La perte de terres, de permis de travail et de liberté de circulation détruit les moyens de subsistance des gens de Palestine

Les moyens de subsistance des Palestiniennes et des Palestiniens en Cisjordanie sont également de plus en plus menacés. L’annulation des permis de travail, les restrictions de mouvement qui bloquent l’accès à l’emploi et les attaques contre les terres agricoles et les bergers compromettent encore davantage leur capacité à subvenir à leurs besoins.  
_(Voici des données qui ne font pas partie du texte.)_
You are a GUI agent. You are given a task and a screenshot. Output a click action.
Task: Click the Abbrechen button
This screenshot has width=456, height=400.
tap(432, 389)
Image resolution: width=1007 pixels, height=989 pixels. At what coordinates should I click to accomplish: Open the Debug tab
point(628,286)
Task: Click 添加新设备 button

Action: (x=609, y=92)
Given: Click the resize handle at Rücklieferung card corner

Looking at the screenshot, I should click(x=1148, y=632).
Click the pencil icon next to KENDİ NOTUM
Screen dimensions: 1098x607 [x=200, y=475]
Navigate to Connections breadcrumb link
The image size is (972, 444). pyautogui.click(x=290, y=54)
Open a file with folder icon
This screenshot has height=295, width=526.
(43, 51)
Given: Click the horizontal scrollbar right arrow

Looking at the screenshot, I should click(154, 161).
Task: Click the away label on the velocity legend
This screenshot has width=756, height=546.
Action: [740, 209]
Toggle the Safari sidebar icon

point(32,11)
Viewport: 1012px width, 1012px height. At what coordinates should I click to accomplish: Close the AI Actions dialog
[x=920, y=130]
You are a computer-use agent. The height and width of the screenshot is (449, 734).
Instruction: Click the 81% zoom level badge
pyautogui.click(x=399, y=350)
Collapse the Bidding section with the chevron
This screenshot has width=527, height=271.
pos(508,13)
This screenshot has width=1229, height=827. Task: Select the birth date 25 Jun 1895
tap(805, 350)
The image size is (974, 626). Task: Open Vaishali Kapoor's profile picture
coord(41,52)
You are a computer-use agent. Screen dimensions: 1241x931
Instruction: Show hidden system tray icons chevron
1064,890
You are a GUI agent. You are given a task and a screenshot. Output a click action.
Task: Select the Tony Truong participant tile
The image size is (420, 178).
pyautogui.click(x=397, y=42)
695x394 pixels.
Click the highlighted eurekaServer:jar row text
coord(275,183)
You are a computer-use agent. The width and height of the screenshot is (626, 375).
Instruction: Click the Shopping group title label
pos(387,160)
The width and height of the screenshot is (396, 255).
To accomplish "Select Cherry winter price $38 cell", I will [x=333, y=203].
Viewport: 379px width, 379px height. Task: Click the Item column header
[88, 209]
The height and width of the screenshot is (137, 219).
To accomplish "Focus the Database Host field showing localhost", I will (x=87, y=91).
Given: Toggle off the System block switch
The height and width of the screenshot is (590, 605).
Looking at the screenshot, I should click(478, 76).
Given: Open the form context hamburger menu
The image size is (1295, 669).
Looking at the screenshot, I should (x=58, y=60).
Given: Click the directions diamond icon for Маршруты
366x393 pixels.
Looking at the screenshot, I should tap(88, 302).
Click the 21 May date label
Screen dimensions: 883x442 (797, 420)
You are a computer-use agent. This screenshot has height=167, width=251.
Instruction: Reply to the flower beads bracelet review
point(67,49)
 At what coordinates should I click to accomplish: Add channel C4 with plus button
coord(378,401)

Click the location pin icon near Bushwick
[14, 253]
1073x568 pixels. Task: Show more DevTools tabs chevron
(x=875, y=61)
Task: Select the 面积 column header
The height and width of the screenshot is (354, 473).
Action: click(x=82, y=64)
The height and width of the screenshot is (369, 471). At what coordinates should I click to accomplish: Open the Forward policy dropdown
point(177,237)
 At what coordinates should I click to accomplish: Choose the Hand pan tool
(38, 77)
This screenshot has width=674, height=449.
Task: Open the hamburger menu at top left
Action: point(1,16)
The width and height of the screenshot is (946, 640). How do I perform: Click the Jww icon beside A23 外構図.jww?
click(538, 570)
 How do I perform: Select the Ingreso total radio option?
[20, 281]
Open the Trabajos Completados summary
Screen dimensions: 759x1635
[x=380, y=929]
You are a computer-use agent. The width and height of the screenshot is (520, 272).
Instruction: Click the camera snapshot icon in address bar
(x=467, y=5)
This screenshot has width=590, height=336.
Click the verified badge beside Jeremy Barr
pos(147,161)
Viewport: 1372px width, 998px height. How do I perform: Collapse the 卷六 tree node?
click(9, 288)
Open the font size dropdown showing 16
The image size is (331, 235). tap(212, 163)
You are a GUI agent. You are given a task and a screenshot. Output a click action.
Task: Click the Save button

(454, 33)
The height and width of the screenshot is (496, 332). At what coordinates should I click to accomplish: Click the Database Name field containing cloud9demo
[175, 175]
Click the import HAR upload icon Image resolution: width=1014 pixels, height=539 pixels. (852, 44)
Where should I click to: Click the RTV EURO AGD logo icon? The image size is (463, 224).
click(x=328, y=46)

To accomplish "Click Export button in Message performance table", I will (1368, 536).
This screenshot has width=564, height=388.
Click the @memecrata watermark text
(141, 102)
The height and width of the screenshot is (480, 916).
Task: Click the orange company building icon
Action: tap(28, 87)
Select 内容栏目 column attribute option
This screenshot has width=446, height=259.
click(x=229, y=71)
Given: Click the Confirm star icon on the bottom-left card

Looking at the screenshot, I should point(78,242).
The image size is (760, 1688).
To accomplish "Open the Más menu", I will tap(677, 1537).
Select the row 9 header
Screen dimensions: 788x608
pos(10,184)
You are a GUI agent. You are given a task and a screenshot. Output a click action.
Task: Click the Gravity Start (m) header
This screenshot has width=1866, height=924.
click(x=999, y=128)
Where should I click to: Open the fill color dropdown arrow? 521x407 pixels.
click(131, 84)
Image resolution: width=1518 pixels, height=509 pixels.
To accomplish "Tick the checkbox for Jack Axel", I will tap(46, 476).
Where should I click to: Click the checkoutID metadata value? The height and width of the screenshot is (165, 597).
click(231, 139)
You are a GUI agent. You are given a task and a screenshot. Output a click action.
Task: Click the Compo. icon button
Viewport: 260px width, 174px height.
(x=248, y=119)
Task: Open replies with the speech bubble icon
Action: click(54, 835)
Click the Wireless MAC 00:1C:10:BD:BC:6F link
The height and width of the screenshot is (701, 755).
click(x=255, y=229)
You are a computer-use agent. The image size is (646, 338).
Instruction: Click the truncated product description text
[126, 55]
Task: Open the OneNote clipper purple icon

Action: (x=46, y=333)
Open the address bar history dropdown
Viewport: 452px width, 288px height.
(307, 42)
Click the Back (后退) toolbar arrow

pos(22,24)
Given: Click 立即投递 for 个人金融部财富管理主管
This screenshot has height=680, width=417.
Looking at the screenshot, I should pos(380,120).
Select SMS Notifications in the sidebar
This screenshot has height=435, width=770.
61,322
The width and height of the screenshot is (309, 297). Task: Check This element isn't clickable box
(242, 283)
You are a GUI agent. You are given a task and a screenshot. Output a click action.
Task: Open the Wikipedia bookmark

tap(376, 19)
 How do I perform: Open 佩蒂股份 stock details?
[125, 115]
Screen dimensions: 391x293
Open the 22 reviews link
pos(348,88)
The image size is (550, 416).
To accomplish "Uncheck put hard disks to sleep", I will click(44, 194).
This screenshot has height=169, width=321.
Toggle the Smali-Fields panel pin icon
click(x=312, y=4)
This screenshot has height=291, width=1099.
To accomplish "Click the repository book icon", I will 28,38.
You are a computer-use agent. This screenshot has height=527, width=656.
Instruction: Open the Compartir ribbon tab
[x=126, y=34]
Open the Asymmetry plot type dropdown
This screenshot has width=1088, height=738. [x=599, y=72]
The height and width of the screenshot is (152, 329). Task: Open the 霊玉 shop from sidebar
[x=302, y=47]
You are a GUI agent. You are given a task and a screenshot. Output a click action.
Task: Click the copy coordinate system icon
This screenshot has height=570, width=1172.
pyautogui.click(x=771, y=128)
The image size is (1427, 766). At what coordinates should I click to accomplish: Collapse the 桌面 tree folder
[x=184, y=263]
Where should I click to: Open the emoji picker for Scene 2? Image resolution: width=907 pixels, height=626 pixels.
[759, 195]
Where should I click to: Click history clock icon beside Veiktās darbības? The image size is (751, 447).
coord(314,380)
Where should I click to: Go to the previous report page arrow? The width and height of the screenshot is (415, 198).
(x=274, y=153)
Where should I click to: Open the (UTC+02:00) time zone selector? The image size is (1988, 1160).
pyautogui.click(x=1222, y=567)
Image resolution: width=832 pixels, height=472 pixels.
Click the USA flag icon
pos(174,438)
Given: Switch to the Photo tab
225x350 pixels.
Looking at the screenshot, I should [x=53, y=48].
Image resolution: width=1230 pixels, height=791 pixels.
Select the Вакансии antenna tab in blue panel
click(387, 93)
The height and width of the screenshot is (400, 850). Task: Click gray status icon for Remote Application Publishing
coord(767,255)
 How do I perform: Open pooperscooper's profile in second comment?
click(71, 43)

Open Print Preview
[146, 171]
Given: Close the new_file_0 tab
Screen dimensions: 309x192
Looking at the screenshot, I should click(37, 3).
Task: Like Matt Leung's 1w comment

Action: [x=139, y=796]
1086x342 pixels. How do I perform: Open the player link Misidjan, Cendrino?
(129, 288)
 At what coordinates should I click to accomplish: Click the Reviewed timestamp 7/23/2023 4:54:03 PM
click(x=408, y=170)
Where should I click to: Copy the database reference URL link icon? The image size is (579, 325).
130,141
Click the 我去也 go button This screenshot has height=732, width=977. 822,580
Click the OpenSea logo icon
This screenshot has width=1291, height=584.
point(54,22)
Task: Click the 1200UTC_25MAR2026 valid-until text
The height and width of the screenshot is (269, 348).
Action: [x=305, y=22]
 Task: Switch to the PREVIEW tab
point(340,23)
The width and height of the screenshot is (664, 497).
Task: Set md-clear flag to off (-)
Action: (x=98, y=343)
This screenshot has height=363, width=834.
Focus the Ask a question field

« Il ne s’agit pas seulement de démolir nos maisons. Ils s’emparent aussi de nos terres, tentent de nous voler nos revenus et nous empêchent de vivre ici », explique un membre de la communauté de Masafer Yatta. « Tout le monde ici vit de l’agriculture et de l’élevage. Mais les colons nous empêchent de faire paître nos moutons, si bien que nous ne pouvons plus gagner notre vie si nous restons ici. »  

Les politiques israéliennes d’annexion en Cisjordanie occupée constituent de graves violations du droit international humanitaire et des droits de la personne. La fin de l’occupation reste le seul moyen d’alléger les difficultés profondes auxquelles sont confrontés les Palestiniennes et les Palestiniens.   

* Les noms ont été modifiés pour protéger la vie privée.